MIT Technology Review 8/2021
S. 88
Horizonte
Drohnen
Foto: Shutterstock/Phoenixns

Das ist kein Schwarm

Erste Streitkräfte setzen autonome Drohnen gegen ihre Feinde ein. Schon kursieren Szenarien wie aus Science-Fiction-Filmen, in denen ganze Schwärme angreifen. Autonome Drohnenschwärme sind jedoch noch lange nicht einsatzreif.

Von Boris Hänßler

Einem Bericht des UN-Sicherheitsrats zufolge hat eine Militärdrohne der libyschen Regierung möglicherweise bereits im März 2020 eine fragwürdige Pioniertat begangen: Zum ersten Mal griff eine autonome Drohne (Unmanned Air Vehicle, UAV) ohne direkten Eingriff von außen einen Menschen an. Der Quadcopter Kargu-2 des türkischen Militärtechnikunternehmens STM soll auf sich zurückziehende Soldaten des libyschen oppositionellen Generals Khalifa Haftar losgegangen sein. Er griff auch Logistikkonvois an. Ob es bei dem Vorfall Tote oder Verletzte gegeben hat, steht nicht in dem Bericht. Die Drohne, die möglicherweise seit Januar 2020 im Einsatz war, soll eine auf maschinellem Lernen basierende Objektklassifizierung verwenden, um selbstständig ihre Ziele zu identifizieren.

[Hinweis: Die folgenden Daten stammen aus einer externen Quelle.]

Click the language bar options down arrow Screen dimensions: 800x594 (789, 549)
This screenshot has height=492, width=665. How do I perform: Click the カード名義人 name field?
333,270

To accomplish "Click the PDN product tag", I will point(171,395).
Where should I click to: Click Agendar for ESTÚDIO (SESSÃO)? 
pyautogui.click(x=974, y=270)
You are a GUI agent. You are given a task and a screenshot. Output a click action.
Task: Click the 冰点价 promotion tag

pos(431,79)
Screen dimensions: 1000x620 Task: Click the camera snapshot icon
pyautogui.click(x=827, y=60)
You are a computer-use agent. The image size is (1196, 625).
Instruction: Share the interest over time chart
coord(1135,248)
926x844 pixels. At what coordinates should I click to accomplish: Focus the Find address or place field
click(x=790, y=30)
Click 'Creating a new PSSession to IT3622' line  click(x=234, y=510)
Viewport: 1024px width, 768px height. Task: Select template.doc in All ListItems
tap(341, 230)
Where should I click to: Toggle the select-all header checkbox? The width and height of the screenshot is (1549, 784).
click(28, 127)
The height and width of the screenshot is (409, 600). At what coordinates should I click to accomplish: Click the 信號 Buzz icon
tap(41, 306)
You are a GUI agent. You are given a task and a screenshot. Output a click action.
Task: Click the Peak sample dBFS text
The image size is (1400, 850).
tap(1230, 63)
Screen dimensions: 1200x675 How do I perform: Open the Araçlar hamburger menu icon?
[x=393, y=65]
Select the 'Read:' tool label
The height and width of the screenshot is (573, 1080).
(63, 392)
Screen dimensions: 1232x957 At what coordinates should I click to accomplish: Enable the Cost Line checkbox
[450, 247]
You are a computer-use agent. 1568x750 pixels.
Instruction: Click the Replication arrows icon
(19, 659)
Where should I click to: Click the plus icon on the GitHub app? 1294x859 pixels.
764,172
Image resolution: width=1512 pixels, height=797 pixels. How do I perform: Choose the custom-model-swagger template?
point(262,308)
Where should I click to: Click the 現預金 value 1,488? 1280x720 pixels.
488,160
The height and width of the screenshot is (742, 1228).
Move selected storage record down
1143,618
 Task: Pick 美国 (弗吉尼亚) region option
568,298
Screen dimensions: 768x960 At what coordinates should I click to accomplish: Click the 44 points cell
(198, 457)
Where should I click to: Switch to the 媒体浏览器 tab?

Der Angriff wirft jedoch nicht nur die grundlegende ethische Frage auf, ob wir Maschinen über Leben und Tod entscheiden lassen sollten. Weil die Kargu-Drohne – zumindest laut Herstellerangaben – in einem Schwarm mit bis zu 20 anderen gemeinsam agieren kann, befeuerte der Vorfall auch düstere Warnungen von Militärexperten vor massiven Schwärmen autonomer, bewaffneter Drohnen, die feindliche Streitkräfte allein mit ihrer massiven Überzahl überrennen könnten. Doch wie wahrscheinlich sind solche Szenarien wirklich?